Great Ape Trust of Iowa has signed a formal agreement with the Republic of Rwanda that gives the Gishwati Area Conservation Project the power to manage the reforestation of Gishwati Forest, home to 15 endangered chimpanzees.

Benjamin Beck, the trust’s conservation director, who leads the Gishwati project, last week signed the agreement with Stanislaus Kamanzi, a top Rwanda environmental official, at a meeting in the Rwandan capital, Kigali. Ted Townsend, founder of the ape trust and Earthpark and the co-founder of the massive effort to restore and expand Gishwati, had signed the deal earlier.

The agreement capped months of negotiations among the trust and Rwanda government officials. The trust and Rwanda President Paul Kagame have dubbed the area the Forest of Hope. Cattle grazing and clear-cutting had reduced the forest to 1 percent of its original size, but now there are plans to replant thousands of acres.
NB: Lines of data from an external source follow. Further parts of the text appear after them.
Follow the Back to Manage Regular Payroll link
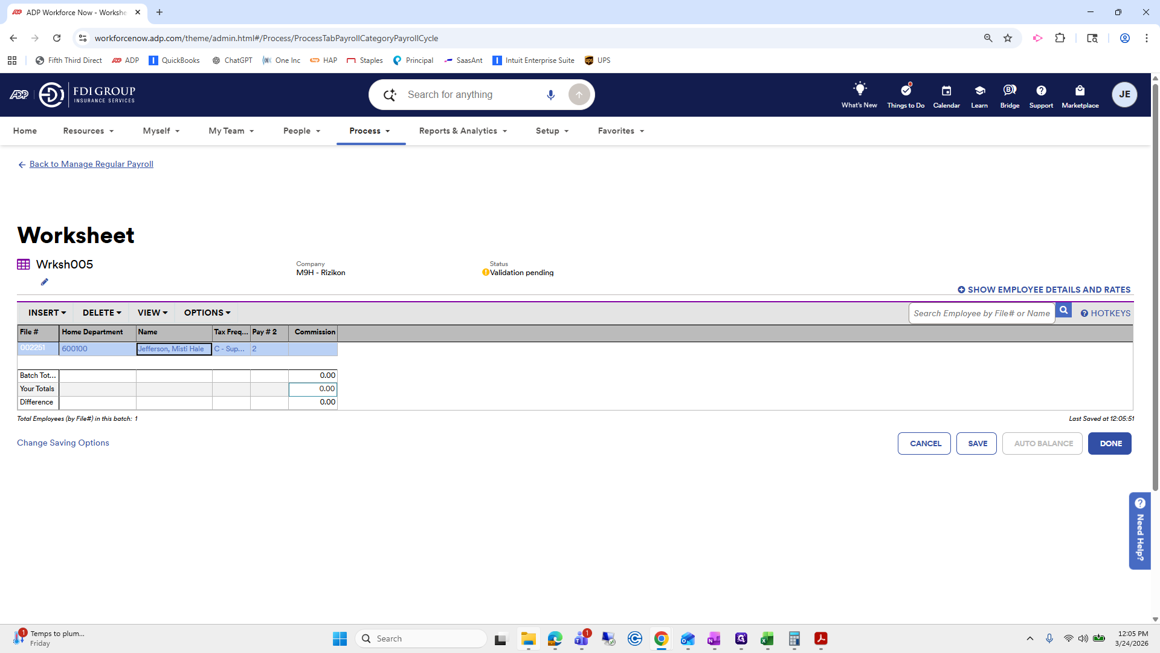This screenshot has width=1160, height=653. point(91,164)
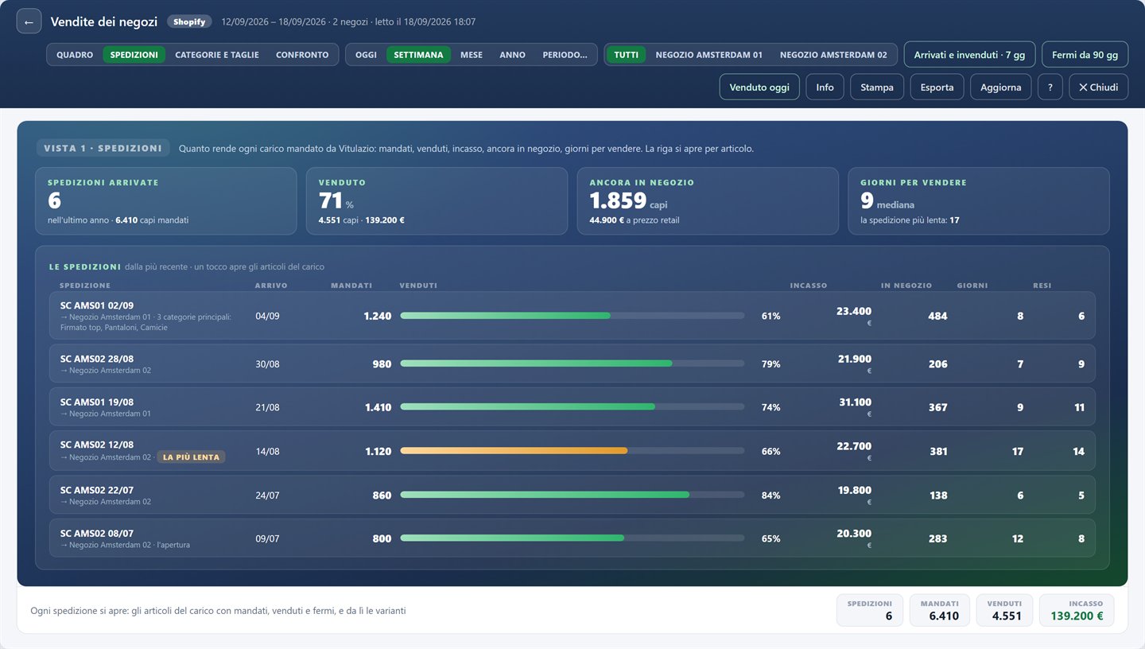Open the Categorie e taglie tab
The image size is (1145, 649).
pos(217,55)
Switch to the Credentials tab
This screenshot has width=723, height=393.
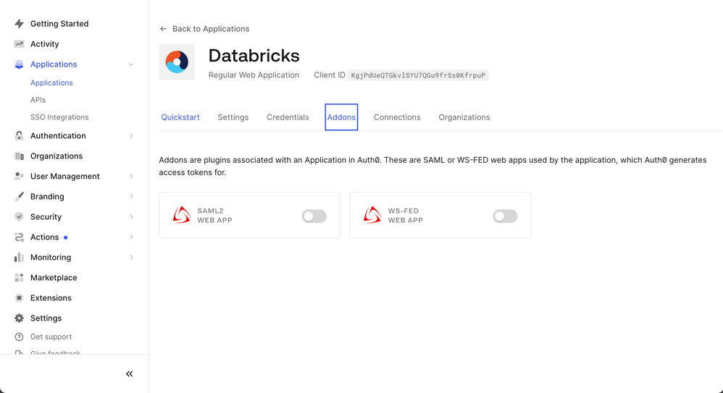pos(288,117)
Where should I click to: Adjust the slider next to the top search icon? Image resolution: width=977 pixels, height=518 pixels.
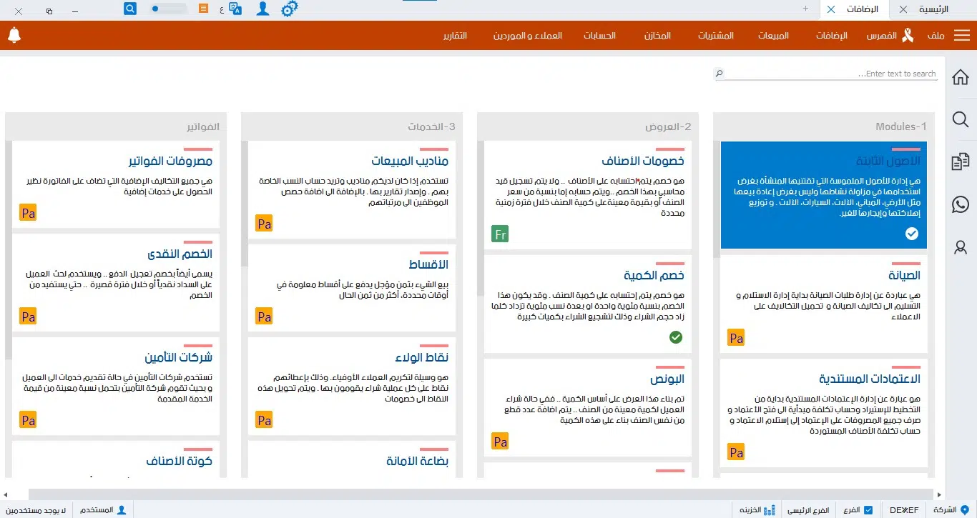(156, 9)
The project is seen as as an economic initiative and an attempt to save the isolated chimps, who may eventually be connected by a forest corridor with potential mates living in the Nyungwe forest to the south. The project corridor is expected to cover 31 miles.

Most Rwandans are farmers whose families consume virtually everything they grown. That includes 350,000 residents in the immediate Gishwati area. Rwanda, one-fifth the size of Iowa, has 10 million people — more than three times as many as Iowa. The Rwandan government wants to shift residents to new jobs in ecotourism, high-tech industries, craft-making and other jobs that don’t rely on an increasingly eroded landscape, known as the Land of a Thousand Hills.

“Perhaps more important than saving the heretofore doomed chimpanzees, the people living near this forest have been respected and included, and are taking ownership of their forest’s rebirth as a symbol of their children’s future,” Townsend said in a statement.

The ape trust and Earthpark agreed to raise money for the forest corridor over the next three years.